Extracted data entries:
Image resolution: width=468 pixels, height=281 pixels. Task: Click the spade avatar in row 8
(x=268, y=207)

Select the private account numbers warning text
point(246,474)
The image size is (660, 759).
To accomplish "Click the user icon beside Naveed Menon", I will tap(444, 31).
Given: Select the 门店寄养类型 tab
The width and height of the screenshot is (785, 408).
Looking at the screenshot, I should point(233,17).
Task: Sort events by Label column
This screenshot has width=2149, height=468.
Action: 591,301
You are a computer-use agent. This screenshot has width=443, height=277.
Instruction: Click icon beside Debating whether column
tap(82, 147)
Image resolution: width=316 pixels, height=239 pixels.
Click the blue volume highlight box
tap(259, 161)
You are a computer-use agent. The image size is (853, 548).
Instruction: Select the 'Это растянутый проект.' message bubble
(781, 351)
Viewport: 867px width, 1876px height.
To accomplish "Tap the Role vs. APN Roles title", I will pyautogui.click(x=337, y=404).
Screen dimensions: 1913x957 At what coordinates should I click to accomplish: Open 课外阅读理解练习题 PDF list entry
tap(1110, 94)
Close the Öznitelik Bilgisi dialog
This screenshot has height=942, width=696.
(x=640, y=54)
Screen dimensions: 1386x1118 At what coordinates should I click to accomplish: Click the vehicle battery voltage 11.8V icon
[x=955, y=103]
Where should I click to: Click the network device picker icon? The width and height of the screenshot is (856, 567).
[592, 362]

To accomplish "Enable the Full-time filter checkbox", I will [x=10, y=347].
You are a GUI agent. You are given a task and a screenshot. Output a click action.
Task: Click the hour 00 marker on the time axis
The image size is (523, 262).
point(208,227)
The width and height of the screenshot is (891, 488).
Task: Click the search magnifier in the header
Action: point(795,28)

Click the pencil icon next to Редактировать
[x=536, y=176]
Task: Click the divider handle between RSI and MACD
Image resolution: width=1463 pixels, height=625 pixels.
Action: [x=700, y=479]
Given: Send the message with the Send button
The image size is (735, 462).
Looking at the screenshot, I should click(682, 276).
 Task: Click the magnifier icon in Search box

• **Task to complete**
For each line of the entries that contains the word "computer", make a copy.

• **Reply to the exercise**
You are a computer-use agent. This screenshot has width=443, height=277.
You are a computer-use agent. The image size is (853, 548).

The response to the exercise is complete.